Extension du domaine de la radioactivité

Le nucléaire tient ses promesses. Le désastre de Fukushima s’avère être le moment où, visiblement, la société humaine est sommée d’accepter de vivre avec la radioactivité. La catastrophe a pris une telle ampleur que, dépassées par les événements, les autorités se sont résolues à, littéralement, « dépasser les bornes ». Incapable de déplacer les populations menacées, car selon les normes alors en vigueur, il aurait fallu, notamment, évacuer la ville de Tokyo, aujourd’hui, le gouvernement japonais, plutôt que d’assurer la survie des exilés, les incite financièrement à rentrer chez eux où la décontamination est si impossible que la normalisation, déjà passée de 1 à 20 mSv/an, est admise en « zones de retour indéterminé » au delà de 50 mSv/an, pour des durées courtes et contrôlées, comme l’observe Cécile Asanuma-Brice [2]. Ainsi, devant l’accumulation sans fin d’eau contaminée, récupérée de l’arrosage des réacteurs éventrés – des centaines de milliers de tonnes – Dale Klein, membre du Comité de surveillance de Fukushima, appelé par Tepco comme autorité indépendante et ancien président de la NRC, Commission de régulation nucléaire des États-Unis, propose de diluer le tout dans l’Océan pacifique, tout en garantissant une technique de filtrage de césium et de strontium [3] qu’il faudra bien mettre quelque part.

Les autorités bureaucratiques nous préparent à nous faire vivre dans les zones contaminées en appliquant le principe suivant : le changement de la norme change l’apparence de la réalité en changeant la réalité de l’apparence, pour ne pas, évidemment, changer la réalité.
Du fait de ses dimensions spatio-temporelles si éloignées de l’échelle humaine, de l’irréversibilité du processus de désintégration, qui rend la décontamination impossible puisqu’elle ne consiste qu’en un déplacement des déchets, et de ses aspects inapparents, le nucléaire impose une approche fataliste quant à ses effets.

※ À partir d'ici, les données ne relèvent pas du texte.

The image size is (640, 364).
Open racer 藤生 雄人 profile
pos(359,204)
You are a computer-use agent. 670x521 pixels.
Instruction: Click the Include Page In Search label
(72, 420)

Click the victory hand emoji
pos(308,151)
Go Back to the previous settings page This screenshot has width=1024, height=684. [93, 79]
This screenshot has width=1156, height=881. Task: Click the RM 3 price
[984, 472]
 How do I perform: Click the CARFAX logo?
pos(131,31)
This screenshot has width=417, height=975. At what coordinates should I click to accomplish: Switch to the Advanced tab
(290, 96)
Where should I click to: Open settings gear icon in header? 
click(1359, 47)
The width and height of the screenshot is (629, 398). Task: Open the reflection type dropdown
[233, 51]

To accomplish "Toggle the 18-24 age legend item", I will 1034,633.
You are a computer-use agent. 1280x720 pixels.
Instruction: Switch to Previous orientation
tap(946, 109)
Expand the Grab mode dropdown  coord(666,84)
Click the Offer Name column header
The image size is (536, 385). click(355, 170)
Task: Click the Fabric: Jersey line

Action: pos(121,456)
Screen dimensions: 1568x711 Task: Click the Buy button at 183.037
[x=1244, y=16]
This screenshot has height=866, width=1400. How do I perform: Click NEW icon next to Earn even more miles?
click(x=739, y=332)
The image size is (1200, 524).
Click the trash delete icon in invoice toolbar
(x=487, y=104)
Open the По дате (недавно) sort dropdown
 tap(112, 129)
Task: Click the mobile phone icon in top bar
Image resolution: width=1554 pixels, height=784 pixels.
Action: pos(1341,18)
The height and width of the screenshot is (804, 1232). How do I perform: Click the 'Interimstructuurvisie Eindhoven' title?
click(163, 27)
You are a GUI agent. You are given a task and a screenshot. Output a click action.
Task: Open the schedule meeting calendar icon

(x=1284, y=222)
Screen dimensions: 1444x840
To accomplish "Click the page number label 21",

Roger Belbéoch en écrivant dans Société nucléaire, en 1990 : « Les données statistiques de mortalité deviennent un matériau stratégique important pour la gestion d’une société nucléaire. Il est réaliste d’exiger des mesures sérieuses (…), d’exiger qu’on nous mette en fiche dès notre naissance et même avant, d’exiger une autopsie après la mort afin de connaître la charge corporelle de certains radioéléments comme le plutonium… », montrait comment, par sa seule existence, l’industrie nucléaire livrait les hommes aux statistiques.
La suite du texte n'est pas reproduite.